In South Africa, our movies generally have one or two good elements and a dozen bad ones. I’m referring specifically to the movies that don’t have any international influence.
Locally funded and produced movies don’t often have the right people doing the right jobs. For one thing, South Africans try to do everything themselves. Partly it’s an ego thing. Partly it’s a money thing.
Regardless of the reason, there are certain elements in the movie-making process that should be done by people who’ve trained specifically for that job. Having the cinematographer act as director may result in great visuals but poor acting. A cinematographer won’t know how to direct actors. Just like the sound guy shouldn’t be deciding on the lighting.
Granted many people in the industry do double up their talents. If a great cinematographer is also a great director, then props to him or her. I’d hire that person for both roles. It may work out cheaper salary-wise and mean I’ve one less head to feed for three to four weeks of shooting. But if the same person is only so-so at one of those talents, it doesn’t make sense that I’d jeopardise my movie by not hiring an additional professional.
From a business perspective, my budget must be adjusted to allow me to hire the best in their respective field. I may not get the best, but I sure as anything would aim to. A movie that doesn’t make a profit means I will struggle to make my next movie. At a low budget estimate of just over a million, funding my own movie will very rarely be an option, and investors are loathe to invest following a failed project.
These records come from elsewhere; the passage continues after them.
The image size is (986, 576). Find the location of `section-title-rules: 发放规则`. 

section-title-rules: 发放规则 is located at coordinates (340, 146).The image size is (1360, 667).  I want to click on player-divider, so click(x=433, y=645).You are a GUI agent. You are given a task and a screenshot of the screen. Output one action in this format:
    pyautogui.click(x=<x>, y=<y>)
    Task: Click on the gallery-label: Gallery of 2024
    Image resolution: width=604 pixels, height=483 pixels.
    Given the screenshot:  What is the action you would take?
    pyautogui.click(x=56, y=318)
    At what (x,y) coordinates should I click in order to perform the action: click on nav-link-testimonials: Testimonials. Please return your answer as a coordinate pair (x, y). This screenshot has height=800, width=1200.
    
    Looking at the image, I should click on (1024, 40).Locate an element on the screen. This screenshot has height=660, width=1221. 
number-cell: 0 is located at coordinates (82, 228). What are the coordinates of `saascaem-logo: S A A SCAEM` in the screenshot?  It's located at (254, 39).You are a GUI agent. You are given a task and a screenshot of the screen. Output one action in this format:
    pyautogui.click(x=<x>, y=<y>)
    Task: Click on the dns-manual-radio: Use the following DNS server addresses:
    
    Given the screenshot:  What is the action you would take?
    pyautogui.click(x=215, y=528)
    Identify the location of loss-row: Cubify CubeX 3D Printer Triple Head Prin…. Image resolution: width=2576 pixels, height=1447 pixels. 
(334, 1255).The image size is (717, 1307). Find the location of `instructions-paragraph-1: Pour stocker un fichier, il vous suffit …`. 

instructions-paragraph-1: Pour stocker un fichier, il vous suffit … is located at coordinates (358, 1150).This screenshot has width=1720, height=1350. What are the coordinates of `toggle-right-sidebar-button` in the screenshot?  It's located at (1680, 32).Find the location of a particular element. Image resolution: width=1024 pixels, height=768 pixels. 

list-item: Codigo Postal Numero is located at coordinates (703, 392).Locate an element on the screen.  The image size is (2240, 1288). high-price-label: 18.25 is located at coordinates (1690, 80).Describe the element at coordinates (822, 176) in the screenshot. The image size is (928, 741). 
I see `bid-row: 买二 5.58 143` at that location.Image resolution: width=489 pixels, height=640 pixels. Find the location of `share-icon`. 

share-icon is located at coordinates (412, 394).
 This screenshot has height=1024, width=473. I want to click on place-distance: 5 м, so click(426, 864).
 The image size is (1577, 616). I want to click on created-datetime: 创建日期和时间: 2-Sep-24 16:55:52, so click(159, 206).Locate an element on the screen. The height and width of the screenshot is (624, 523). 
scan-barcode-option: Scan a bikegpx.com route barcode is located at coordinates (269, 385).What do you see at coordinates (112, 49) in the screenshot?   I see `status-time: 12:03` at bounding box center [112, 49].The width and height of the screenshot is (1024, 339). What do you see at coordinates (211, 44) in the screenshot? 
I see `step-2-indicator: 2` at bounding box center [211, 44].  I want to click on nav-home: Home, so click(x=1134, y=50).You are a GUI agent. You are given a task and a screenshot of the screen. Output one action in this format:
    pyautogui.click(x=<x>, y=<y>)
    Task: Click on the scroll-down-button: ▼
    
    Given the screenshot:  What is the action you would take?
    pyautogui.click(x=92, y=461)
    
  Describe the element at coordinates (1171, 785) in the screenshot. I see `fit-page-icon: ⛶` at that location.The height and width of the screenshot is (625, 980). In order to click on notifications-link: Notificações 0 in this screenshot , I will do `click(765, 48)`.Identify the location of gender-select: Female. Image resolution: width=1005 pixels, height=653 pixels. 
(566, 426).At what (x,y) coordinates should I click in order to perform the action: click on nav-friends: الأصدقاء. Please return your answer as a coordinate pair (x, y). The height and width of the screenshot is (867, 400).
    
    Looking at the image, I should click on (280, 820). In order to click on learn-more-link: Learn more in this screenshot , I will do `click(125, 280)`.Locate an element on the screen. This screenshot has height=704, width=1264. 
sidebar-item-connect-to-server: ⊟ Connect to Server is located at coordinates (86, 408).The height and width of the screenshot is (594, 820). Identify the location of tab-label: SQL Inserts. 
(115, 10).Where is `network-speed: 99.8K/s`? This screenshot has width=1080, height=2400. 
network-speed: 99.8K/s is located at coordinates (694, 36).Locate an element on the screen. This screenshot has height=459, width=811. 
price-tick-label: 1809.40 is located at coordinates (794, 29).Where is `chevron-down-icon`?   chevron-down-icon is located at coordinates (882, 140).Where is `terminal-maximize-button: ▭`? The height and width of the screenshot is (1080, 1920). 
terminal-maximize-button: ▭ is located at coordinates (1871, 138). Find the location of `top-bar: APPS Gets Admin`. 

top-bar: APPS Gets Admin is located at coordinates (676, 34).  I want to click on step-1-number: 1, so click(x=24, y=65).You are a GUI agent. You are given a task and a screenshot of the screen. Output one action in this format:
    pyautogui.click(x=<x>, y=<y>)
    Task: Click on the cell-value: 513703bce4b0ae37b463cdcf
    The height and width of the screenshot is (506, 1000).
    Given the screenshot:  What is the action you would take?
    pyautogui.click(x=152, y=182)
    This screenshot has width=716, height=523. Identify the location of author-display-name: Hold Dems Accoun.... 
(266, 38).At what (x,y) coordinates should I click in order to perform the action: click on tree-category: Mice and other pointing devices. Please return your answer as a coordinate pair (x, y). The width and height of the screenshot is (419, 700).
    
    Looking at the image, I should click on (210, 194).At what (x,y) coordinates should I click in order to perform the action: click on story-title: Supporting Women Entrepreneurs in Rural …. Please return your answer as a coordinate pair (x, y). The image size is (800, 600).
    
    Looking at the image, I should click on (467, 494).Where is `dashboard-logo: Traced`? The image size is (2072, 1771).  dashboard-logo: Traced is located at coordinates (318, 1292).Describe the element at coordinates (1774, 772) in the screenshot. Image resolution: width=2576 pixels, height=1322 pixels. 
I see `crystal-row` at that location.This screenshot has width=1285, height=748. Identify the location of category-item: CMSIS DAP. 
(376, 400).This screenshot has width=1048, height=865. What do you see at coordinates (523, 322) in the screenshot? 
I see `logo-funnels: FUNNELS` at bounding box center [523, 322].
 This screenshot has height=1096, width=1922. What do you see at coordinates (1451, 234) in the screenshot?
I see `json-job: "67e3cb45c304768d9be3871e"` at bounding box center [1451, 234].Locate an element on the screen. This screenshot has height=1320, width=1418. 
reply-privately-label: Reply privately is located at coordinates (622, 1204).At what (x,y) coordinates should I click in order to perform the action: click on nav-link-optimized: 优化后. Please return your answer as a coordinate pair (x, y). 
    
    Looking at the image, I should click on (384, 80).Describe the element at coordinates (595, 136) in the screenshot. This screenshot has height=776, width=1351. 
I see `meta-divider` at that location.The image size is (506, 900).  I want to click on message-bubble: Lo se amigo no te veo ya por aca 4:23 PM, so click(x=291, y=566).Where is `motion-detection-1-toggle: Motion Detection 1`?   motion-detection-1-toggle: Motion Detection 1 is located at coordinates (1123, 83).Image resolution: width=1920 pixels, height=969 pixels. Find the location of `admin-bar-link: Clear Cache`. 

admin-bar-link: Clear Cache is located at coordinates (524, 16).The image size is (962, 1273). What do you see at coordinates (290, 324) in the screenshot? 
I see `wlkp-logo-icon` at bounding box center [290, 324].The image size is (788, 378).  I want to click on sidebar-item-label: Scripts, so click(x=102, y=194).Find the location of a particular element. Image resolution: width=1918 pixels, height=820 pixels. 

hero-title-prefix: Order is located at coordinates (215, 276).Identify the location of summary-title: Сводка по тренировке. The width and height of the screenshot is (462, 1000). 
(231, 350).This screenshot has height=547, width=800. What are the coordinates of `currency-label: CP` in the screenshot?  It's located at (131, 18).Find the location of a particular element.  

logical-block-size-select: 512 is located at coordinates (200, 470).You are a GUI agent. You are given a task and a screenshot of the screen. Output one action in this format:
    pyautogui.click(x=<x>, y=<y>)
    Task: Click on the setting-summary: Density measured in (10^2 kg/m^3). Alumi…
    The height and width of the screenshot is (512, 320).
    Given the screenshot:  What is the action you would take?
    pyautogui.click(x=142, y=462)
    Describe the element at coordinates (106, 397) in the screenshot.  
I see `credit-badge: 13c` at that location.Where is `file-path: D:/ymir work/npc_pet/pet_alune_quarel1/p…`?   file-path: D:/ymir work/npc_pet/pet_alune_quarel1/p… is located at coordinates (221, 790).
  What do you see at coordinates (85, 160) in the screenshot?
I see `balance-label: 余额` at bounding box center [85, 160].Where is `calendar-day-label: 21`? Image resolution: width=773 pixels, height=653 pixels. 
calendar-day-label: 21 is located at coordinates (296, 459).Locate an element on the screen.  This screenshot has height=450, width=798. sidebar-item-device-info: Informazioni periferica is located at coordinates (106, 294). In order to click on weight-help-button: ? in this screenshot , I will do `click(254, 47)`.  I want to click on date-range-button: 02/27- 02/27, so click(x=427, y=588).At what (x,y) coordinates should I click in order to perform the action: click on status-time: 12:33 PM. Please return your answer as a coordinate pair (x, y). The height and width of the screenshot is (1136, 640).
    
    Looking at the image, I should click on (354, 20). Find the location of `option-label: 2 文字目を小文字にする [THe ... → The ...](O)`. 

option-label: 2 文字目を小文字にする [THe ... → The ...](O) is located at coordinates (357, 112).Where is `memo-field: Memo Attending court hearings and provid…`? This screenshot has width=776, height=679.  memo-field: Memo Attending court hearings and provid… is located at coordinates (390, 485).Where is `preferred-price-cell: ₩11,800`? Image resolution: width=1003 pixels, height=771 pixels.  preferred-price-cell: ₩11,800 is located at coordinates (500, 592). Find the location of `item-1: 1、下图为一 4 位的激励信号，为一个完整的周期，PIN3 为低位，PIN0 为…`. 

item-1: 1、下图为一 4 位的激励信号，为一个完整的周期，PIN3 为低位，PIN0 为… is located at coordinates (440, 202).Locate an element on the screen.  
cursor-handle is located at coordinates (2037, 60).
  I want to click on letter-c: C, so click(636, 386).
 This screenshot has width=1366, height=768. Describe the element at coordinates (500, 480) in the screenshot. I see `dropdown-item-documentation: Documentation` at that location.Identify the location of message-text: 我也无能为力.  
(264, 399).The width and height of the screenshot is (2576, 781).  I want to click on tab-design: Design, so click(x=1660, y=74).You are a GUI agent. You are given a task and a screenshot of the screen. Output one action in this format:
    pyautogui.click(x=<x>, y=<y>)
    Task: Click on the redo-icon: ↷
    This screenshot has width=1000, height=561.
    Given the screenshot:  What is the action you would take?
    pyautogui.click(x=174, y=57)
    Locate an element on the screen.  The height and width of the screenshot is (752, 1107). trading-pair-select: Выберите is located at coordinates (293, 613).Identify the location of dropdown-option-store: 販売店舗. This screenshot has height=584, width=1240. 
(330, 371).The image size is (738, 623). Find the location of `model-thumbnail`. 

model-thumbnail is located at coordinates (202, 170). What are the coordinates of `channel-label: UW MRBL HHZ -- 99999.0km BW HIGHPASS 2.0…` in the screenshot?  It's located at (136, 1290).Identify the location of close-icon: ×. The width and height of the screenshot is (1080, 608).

Yet, South African movie-makers seem to not understand this simple concept. I’ve come across far too many people who are more keen to just get their movie made than to get it done right. There are so many elements to a movie that nobody can do it on their own. You need to be an great dialogue writer, a great director and a great and well organised producer. And even then, even if you are the best editor in the business, it would still be essential to hire someone for post-production simply to get an outside perspective.
Getting too involved in one’s own project is a sure-fire way to create a flawed product. After six to twelve months, a movie-maker loses objectivity. At almost every step of the project, having fresh input from qualified professionals is essential to developing a commercially marketable project.
Local movie-makers seem to forget or simply not realise this, resulting in sub-standard stories that they think are over-the-top amazing.
This has turned into a bit of a rant but the point remains: you cannot do it yourself. If you’re a movie-maker, put your ego aside, properly work out your budget and hire the right people for the job.